Aim of the task
Reply with one number only: the count of lines below that contain the word "agent".

(Saved data entries)
──────────

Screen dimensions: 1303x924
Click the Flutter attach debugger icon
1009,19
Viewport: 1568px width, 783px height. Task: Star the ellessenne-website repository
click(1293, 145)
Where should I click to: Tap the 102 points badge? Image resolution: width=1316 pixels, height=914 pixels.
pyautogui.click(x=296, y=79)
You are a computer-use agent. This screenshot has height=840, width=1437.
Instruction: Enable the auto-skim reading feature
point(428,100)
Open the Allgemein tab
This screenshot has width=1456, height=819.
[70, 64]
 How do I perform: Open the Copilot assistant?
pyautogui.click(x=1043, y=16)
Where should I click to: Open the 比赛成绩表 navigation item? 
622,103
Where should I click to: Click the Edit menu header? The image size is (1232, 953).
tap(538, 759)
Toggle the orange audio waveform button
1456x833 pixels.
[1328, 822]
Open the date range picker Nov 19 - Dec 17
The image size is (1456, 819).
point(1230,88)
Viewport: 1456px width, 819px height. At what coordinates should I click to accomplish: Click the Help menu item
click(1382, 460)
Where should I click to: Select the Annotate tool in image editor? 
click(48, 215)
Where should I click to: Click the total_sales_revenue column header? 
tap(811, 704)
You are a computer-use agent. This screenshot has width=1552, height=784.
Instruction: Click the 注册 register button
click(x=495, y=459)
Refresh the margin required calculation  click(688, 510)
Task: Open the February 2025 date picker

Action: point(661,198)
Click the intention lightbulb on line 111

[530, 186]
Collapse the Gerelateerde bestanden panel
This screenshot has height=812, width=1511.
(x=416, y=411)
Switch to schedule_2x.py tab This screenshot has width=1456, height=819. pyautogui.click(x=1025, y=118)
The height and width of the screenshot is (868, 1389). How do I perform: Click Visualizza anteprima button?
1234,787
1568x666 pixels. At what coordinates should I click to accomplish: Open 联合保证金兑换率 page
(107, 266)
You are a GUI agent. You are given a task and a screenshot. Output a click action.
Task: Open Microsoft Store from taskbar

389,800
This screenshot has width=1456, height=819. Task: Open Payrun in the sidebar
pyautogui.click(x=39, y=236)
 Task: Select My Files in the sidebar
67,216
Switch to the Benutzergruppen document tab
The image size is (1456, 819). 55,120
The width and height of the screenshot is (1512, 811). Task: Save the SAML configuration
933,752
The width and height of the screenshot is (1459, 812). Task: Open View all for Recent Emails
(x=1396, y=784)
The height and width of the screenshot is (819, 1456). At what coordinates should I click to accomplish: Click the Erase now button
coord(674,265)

──────────

Result
3